Weg in den Untergrund
Aufgeblättert: Nanni Balestrinis »Der Verleger«
Von Jens Renner
Als Hommage an eine*n seiner produktivsten Autor*innen hat der Verlag Assoziation A einen erstmals 1992 auf deutsch erschienenen Roman neu herausgebracht: Nanni Balestrinis »Der Verleger«, ein politisch wie formal radikales Werk, geschrieben von einem Künstler, der zugleich revolutionärer Aktivist war. Es geht um den nie aufgeklärten Tod von Giangiacomo Feltrinelli, in Balestrinis Roman konsequent »der Verleger« genannt. Er starb im März 1972 durch die Explosion einer Bombe, angebracht an einen Strommast bei Segrate, am Stadtrand von Mailand.
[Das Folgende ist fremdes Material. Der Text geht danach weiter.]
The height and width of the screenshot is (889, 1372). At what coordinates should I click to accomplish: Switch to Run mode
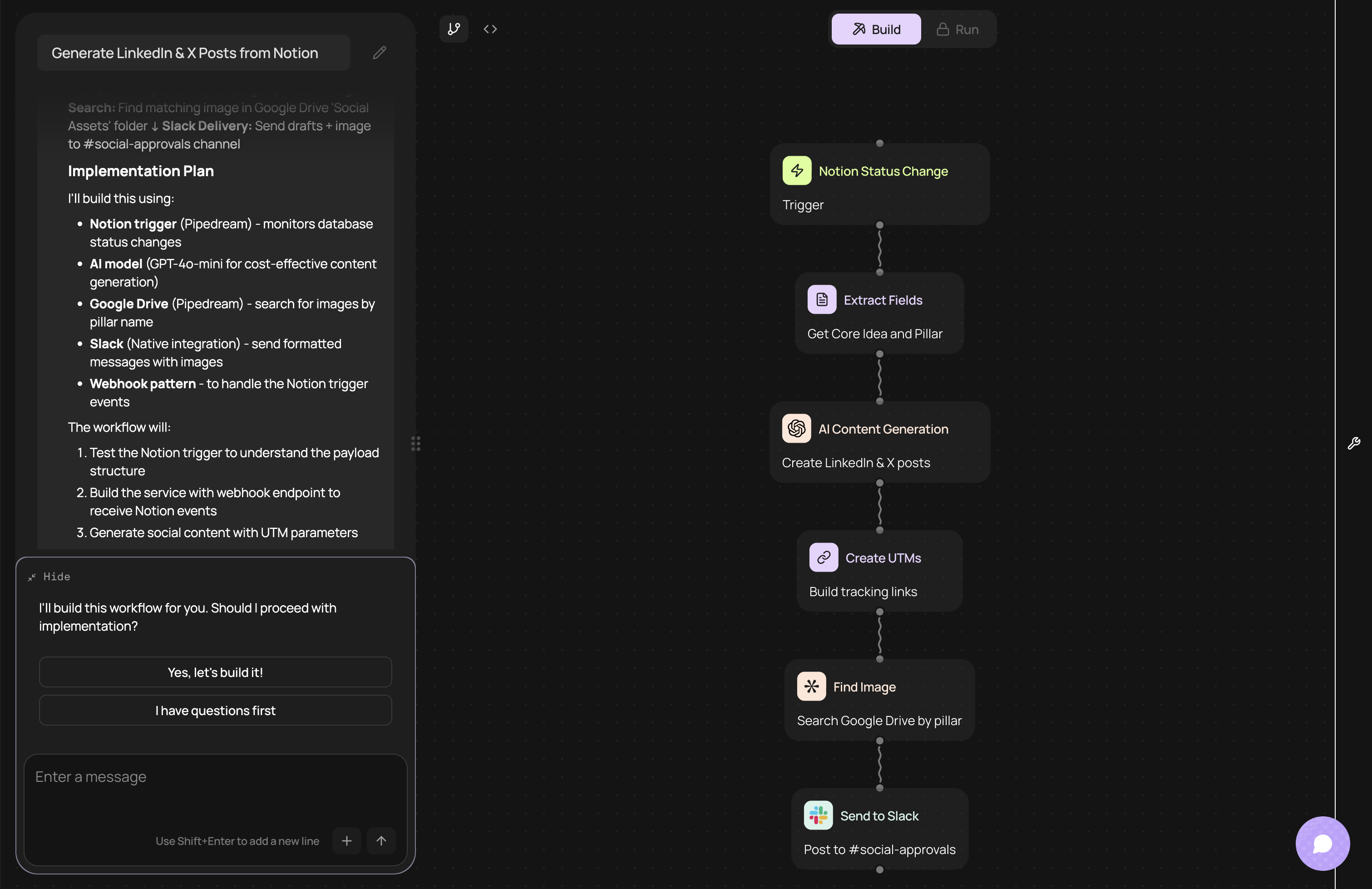[x=957, y=30]
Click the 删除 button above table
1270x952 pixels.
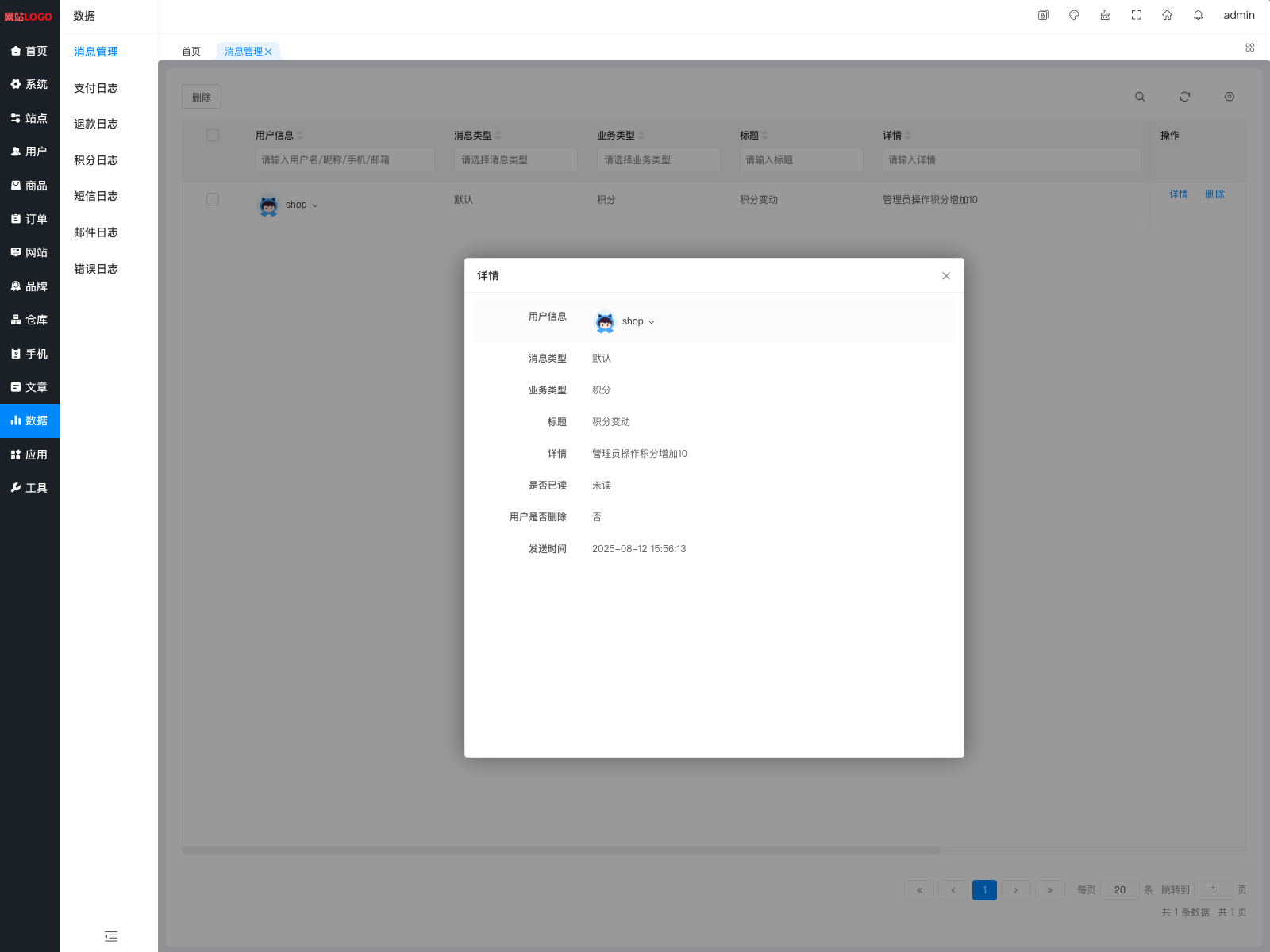202,97
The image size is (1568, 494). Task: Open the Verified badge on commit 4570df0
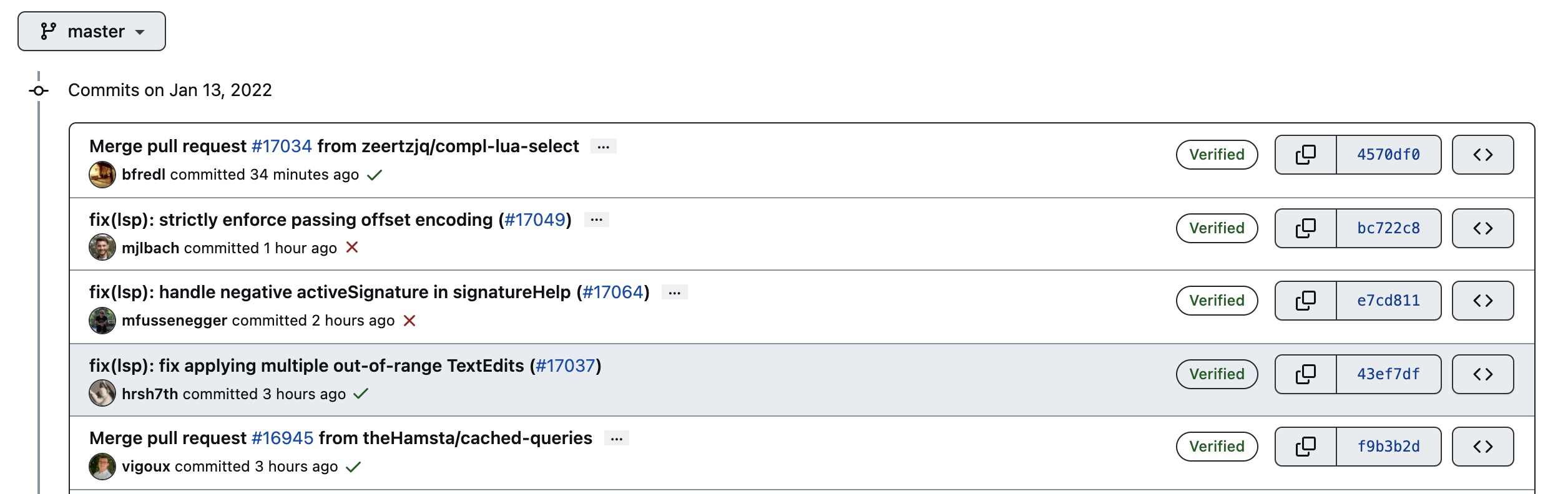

»Weshalb zieht ein reicher Mann, ein Millionär wie der Verleger alleine los, um eine Dynamitladung an einem Strommast anzubringen«, lautet eine der Fragen, die 1989 eine Gruppe linker Intellektueller in einem Film über den Verleger klären will. Das ist die Rahmenhandlung. Erzählt wird sie in den geraden der insgesamt zwölf Kapitel. In den ungeraden Kapiteln finden sich weltpolitische Nachrichten, Ermittlungsergebnisse und zynische Pressekommentare zur Person des verstorbenen »Abenteurers« und »Playboys der Revolution«. In den Diskussionen der letztlich scheiternden Filmcrew wird deutlich, dass der reale Feltrinelli sehr ernsthafte Gründe hatte, in den Untergrund zu gehen und sich – in der Tradition des antifaschistischen Widerstands der Resistenza – auf die militärische Konfrontation mit der subversiven Rechten vorzubereiten. Balestrini macht in seinem Roman die Anspannung fühlbar, die damals nicht nur die radikale Linke erfasste.
Nanni Balestrini: Der Verleger. Roman. Aus dem Italienischen von Christel Fröhlich und Andreas Löhrer. Assoziation A, Berlin und Hamburg 2020. 151 Seiten, 18 EUR.